When asking for something somewhat novel, the code was significantly rewritten (rather than extended), what I intended was not achieved and it was a mess. This leads to the next point.
Use better prompts
Now, someone will undoubtedly think “you need better prompts”. The whole concept of a Prompt Engineer or training people to write “better prompts” is ridiculous.
Learning how to and writing “better” prompts is predicated on several flawed arguments.
Models change - What is better for Gemini is likely to not to be the same for ChatGPT, or Claude. These models also change and (arguably) improve. The prompt you learn now for one spicy autocomplete is going to be superseded by the next set model.
Writing a prompt is using natural language. Writing code uses a formal language. Where there is boilerplate, natural language prompts can help. When there is a complex concept to convey a domain specific (often) formal language is needed.
Writing clear concise commands to get the computer to do something is called programming. Learn to program.
I asked Gemini to contrast the two. It didn’t do too badly.
The comparison between human languages and formal languages like mathematics or programming is often made, but it’s a bit like comparing a hammer and a screwdriver. Both are tools, but they serve different purposes.
- Formal Languages
- These are characterized by their strict syntax and semantics. They are designed for precision and logical consistency. Examples include:
- Mathematics: Every symbol and operation has a single, well-defined meaning.
- Programming Languages: Code must follow rigid rules to be executed by a computer. Ambiguity leads to errors.
- Logic: Systems of logical notation are built to eliminate ambiguity and paradox.
- Natural Languages
- These are complex, evolving systems with rich, often ambiguous, syntax and semantics. They are characterized by:
- Redundancy: Spoken language is highly redundant, with extra sounds and words that help listeners understand the message even with background noise or a slight accent.
- Pragmatics: The meaning of an utterance often depends on the social context, the speaker’s intent, and the listener’s background knowledge.

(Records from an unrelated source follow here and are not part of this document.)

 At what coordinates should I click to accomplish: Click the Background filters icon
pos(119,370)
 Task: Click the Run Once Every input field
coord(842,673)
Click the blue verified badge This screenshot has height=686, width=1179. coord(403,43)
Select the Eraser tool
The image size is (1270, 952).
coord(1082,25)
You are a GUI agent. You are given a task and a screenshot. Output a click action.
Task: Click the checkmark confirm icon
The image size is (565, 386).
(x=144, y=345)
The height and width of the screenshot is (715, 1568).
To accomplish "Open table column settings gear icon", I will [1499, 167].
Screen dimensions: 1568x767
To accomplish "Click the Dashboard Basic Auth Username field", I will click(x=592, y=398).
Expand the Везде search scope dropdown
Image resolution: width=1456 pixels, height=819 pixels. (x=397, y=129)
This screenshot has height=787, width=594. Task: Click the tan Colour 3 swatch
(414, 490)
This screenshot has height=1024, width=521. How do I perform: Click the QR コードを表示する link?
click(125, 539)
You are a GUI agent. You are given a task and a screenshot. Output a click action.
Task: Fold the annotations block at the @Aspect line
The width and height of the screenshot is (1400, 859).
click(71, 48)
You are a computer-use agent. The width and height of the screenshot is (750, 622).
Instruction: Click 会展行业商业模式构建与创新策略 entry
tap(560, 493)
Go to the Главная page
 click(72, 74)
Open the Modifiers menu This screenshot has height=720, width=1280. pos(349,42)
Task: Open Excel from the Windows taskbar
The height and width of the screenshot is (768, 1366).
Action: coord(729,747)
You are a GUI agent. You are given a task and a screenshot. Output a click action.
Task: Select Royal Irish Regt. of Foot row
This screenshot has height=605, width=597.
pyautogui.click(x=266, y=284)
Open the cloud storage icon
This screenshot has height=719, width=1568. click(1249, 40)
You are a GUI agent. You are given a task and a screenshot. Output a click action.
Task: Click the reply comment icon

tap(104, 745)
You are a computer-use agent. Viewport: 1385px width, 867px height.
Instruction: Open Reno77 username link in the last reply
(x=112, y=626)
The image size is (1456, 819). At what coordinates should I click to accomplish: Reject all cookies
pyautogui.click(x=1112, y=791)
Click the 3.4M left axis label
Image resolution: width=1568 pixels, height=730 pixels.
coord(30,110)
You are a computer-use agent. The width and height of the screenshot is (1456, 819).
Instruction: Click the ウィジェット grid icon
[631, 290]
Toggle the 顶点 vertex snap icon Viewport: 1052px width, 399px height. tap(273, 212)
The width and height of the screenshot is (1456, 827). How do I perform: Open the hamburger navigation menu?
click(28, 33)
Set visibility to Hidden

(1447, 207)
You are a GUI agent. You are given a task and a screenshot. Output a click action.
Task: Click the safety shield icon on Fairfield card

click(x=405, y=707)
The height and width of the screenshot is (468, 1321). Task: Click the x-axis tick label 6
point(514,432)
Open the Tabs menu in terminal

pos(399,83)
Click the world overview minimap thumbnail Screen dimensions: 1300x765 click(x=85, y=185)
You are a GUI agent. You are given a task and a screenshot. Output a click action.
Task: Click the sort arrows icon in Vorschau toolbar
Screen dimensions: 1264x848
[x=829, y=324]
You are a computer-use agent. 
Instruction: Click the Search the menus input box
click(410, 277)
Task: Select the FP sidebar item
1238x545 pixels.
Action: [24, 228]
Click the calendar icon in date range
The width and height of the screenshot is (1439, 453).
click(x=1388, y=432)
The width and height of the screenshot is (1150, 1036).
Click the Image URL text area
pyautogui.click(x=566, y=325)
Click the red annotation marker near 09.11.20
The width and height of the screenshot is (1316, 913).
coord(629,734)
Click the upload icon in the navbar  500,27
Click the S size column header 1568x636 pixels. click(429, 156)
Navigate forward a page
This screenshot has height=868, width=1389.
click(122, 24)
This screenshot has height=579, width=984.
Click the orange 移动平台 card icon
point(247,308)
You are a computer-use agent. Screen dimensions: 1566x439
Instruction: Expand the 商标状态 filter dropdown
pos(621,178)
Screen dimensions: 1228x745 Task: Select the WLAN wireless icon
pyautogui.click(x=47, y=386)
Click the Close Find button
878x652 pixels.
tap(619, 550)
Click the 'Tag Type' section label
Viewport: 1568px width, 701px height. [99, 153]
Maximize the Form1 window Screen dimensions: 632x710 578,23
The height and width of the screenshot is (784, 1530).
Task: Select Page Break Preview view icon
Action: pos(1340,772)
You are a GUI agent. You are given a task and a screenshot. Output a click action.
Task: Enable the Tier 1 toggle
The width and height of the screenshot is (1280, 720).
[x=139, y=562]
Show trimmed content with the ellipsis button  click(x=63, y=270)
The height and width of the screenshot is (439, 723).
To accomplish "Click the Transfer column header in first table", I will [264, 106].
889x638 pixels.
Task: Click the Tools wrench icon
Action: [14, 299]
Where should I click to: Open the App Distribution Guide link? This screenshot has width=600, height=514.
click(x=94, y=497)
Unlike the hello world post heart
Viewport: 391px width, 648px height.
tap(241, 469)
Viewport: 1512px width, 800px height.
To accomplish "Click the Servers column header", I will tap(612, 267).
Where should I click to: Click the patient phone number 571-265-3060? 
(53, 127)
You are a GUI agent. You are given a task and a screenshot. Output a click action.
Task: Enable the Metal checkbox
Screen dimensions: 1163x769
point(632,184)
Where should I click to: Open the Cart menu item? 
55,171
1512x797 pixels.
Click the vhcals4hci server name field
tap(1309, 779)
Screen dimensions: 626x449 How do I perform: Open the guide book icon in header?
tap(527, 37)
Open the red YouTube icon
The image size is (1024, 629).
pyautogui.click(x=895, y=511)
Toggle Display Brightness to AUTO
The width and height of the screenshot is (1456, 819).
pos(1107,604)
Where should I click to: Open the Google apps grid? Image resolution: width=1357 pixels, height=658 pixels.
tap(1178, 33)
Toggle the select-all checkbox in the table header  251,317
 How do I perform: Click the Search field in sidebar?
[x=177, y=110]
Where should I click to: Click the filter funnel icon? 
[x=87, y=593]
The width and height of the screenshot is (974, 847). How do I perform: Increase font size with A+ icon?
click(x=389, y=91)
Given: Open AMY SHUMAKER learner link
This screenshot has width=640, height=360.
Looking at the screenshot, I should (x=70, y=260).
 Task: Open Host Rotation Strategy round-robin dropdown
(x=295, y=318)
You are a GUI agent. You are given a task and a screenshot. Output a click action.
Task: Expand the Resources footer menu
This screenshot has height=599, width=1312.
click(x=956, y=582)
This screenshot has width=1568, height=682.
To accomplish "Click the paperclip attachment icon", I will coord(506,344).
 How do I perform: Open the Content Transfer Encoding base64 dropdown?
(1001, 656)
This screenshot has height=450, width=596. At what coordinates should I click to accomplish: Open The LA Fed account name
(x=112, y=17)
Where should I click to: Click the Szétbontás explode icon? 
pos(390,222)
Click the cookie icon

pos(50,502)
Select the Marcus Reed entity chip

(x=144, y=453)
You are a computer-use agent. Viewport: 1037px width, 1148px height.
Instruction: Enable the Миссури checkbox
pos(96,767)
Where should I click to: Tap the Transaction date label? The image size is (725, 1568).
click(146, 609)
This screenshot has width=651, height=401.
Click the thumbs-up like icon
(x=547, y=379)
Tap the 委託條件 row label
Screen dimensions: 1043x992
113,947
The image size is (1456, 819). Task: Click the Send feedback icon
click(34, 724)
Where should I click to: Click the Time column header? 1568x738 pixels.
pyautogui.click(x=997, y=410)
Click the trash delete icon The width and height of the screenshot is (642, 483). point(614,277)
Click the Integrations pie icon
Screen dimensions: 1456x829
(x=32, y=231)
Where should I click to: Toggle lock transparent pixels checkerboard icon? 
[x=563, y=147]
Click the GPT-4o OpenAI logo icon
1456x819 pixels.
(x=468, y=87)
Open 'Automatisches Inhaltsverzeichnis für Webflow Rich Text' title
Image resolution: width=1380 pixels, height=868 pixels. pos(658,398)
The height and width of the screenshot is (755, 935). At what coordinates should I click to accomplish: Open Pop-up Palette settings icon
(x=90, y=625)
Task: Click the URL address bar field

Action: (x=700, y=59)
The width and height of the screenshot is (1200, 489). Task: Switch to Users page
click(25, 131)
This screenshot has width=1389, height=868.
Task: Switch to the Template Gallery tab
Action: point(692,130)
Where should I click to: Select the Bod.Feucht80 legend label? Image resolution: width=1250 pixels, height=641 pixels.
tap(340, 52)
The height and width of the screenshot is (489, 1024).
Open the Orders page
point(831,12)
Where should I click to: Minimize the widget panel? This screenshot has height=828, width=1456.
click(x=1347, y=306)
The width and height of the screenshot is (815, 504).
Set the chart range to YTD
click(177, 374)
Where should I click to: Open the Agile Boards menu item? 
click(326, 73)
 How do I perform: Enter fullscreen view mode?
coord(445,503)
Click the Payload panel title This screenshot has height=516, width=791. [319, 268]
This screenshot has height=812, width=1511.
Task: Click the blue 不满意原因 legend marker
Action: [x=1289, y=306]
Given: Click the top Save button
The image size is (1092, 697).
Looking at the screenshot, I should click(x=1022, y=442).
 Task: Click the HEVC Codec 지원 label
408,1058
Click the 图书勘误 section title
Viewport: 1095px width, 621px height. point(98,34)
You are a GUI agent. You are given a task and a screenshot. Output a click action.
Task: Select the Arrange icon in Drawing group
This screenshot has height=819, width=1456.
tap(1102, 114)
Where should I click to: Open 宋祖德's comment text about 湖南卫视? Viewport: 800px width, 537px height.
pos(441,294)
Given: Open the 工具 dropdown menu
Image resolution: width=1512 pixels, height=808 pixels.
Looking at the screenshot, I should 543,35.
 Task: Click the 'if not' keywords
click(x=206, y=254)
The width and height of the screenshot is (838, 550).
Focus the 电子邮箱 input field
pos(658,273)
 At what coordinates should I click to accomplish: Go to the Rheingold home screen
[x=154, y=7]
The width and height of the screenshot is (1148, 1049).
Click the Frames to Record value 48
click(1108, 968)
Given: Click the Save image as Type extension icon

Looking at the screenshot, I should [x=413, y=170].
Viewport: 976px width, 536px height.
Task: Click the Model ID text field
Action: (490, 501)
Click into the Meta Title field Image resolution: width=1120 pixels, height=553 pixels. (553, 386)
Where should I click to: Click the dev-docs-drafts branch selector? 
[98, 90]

- Metaphor and Analogy: Humans rely heavily on figurative language to convey complex ideas, something that is difficult to formalise.
The Ugly
Incorrect information
I don’t like the term hallucination for the errors that come from a LLM.
A hallucination is “an experience involving the apparent perception of something not present” according to the OED.
A LLM neither experiences or perceives anything. It’s lazy to anthropomorphise LLMs.
However, the presentation of incorrect information with the same confident language as factual information (often called hallucinations!) is a known issue with LLMs. I would argue it’s not actually an issue with LLMs, but with our interpretation of the outcome of these random number generators, but that’s a different discussion…
Incorrect information is, unsurprisingly, a problem with generated elisp code. Be it:
- missing brackets(!)
- incorrect use of built-in functions (like the argument order of
puthash
) - trouble with regular expressions (however, who doesn’t?)
- knowing when to use
cl-flet
andcl-letf
- errors where functions are made up, examples are given and advanced usage and common pitfalls are all confidently presented. When challenged the response was “I’ve hallucinated the name of a function that would be intuitive but is not actually implemented.”
However, most of this can be caught through tests.
Overall?
I’d probably use the LLM again to generate a quick starting point for some code and I’d definitely use it to generate the starting boilerplate for tests and function docstrings.
For generating small, self-contained functions, the output of a LLM doesn’t seem too bad.
However anything that is slightly complicated, novel or mission critical, that you need to ensure accuracy, safety or security there is no substitute for the craft of coding.